野ノ原すみれ…こちらはジーちゃん譲りの恵体に癖の強いロングヘアー、バーちゃん譲りの三白眼に桜色のビジネススーツを着こなす淑女。
「よう、ボン!…そっか…良かったな。親父さんと御袋さんに許してもらえたんだな…」
…そして、俺こと猿取茨の両親である…だから涙ぐまないでよオッちゃん、先生は副担だよ。そーいう関係になれたら天にも昇る気持ちだけど、そうなっちゃいけないんだよ。
「…どうも、初めまして。猿取君のクラス、1年1組副担任、山田真耶です」
…そうだよね。はじめましてだよね。それが普通だよね。
「ようやく二日酔いも抜けたからラーメン食べに屋台に入ったらまさか茨に会えるとはね」
「『犬も歩けば待ちぼうけ』ってやつかしら?…本当、可愛らしい先生だったわね」
食事の後、山田先生と別れ久々に親子3人で戻る家までの道。ついこの間まで何も考えず歩いていた道…死の13階段を登る気分を味わいながら帰るだなんて思ってもみなかったよ、うん。
「そうだ、篠ノ之箒ちゃん…知ってるかい?同じ学年にいるはずだけど」
「シノさん?同じクラスだよ。昨日命を助けてもらったんだ…そうだ、お父さんにもお母さんにも感謝してた」
「命…ね」
…お父さんやお母さんが嫌いなわけじゃない。何だかんだで誕生日にはいてくれた。参観日に来るジーちゃんバーちゃんよりも老けた両親の子だっていたし、べつに今さらどうでもいい。
「ゴメンね、茨。お母さんたちが…」
「…別にいいよ。みんないいならそれでいい」
…ただ、偶に思うんだ。普通にお父さんとお母さんが家に居る家に生まれていたら、どうだったんだろうって。

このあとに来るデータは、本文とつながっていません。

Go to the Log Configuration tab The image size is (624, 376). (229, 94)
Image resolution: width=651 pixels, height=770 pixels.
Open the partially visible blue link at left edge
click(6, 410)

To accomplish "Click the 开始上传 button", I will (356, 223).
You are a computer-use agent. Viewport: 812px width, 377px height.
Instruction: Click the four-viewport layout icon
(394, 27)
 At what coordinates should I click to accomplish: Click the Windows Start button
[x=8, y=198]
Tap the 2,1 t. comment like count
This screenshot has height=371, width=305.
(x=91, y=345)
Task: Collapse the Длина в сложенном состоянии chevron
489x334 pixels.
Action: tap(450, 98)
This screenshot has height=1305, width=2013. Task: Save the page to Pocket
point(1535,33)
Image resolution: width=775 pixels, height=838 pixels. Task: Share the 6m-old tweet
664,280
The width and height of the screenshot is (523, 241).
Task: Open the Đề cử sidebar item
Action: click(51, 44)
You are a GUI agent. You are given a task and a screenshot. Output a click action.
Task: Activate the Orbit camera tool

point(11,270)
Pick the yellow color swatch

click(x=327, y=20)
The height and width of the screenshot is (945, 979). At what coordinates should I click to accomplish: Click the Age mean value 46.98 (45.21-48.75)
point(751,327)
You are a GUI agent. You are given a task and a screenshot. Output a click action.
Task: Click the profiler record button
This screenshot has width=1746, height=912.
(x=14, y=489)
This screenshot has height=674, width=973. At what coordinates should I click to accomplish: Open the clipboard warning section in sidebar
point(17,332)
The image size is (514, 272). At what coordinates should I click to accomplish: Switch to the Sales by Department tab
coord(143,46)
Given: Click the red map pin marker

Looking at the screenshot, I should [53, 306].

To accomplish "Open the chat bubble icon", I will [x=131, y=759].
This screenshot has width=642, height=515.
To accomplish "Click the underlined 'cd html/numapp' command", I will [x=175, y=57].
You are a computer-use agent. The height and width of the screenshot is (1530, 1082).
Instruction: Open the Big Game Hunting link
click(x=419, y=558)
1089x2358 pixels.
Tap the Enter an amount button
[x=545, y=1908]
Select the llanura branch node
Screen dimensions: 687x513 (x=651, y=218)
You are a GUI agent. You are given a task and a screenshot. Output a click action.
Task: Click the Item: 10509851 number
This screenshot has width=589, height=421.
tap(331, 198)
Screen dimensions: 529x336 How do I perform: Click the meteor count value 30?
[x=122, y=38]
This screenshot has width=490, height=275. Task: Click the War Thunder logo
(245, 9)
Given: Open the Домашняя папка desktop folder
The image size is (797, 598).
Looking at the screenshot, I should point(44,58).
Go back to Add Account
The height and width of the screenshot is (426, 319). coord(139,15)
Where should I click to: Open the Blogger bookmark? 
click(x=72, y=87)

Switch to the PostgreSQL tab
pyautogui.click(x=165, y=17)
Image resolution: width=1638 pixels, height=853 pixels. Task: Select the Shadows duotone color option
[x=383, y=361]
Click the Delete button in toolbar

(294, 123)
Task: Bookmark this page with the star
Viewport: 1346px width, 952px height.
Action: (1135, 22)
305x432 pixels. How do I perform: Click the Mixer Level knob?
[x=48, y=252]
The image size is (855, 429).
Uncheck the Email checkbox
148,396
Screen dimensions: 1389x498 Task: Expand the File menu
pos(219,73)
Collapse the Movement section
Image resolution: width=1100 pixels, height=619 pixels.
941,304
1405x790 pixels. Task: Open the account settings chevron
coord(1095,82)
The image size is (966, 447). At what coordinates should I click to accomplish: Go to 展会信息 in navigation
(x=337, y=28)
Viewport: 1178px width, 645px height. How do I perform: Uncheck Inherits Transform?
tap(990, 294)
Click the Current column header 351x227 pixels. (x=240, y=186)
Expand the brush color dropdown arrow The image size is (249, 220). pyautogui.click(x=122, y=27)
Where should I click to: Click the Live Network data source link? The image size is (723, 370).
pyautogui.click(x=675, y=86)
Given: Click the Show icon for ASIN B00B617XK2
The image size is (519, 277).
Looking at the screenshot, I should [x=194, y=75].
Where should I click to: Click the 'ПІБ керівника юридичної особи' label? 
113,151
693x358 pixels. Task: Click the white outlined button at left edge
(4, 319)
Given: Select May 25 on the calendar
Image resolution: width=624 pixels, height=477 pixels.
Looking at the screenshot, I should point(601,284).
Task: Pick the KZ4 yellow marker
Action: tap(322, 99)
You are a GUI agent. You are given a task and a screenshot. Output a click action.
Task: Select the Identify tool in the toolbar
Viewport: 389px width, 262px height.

「そうだ、茨…更識さんて知ってるかい?ああ、お姉さんのほうじゃないよ。簪ちゃん」
…え?ああ、そっか簪さんって苗字じゃなかったのか。だよな、生徒会長が気にかけてたってことは姉妹だよな。
「その人も俺の恩人だよ。入学以来人に助けられてばっかり。手助けしたいと思ったことは空回り、サマにならない学校生活かな…ていうか、何でそんな事知ってるのさ?」
「実はね、ウチのエライさんのお嬢さんなのよ、更識さんたち…恩、てのは大体返しきらないものなの。その誰かに返しそびれた恩を他の誰かに渡す。その繰り返しだと思うわ…恩知らずの恥知らずなお母さん達が言うのもおかしいけれど」
…そんなもんなんだろうか。なんか恩を返しきらないってのは借金があるみたいでスッキリしないんだけど。
「そうだ!シノさんが言ってたんだけどさ、『職業訓練校の教官』やってるの?お父さんとお母さんは」
「『やってた』ってのが正解かな…ちょっとやらかしちゃってさ、自宅待機を命じられたんだ、お父さんたち…」
「これを機におジーちゃんたちのお仕事のお手伝いに専念する気よ、お父さんとお母さんは!『メゾン一刻』みたいな感じになればいいんだけど…」
…前言撤回、やっぱり両親元気で留守がいい、てのが一番いいかもな…どっちかって言うと『山田君』みたいな感じじゃないかな、ウチのマンションはファミリー向けだけど…
「どーしたのよアホ茨…ゴメン、あの日だった?」
有る訳ねーだろ鈴。有ったら怖いぞそんなもん。摘んでるフレンチポテトにマスタードかけるぞ…まあ、折角の日曜にグデーッとなってる俺も俺だが…『レゾナンス』内フードコート。正午を回ったということもありかなりの込み具合を見せている…まあ、過半数は『家にいても退屈だけど気を張って出かけるのも億劫』な親子連れ…まあ、オコチャマの時は楽しかったけどな、こーいう所。ガチャガチャの空のカプセルいじったりとかジャングルジムよじ登ったりとかUFOキャッチャーの電飾見てるだけで満足だったわ。なんて安上がりだったんだろう、俺。
「…お父さんとお母さんが家に帰ってきたんだ…」
「マジで!?2回くらいしか会った時無いけど、元気だった?」
「そうか…」
「茨君、こんな所で油を売っていて良いんですの?子供として親孝行を…」
鈴、2年で2回も会えるとか凄い運だぞ…シノさん、別に気に病む必要は無い。ウチの両親はずっと前からああだった。オルコットさん、一夏に気付かれないように呼び出しておいてそれは無いだろう。どうせ昨日辺り一夏の家に遊びに行ったら蘭ちゃん辺りと鉢合わせして、付いていけない話題があったんだろ?モノレールの構内入った時に呼び出されるとは思わなかったよ、ホント。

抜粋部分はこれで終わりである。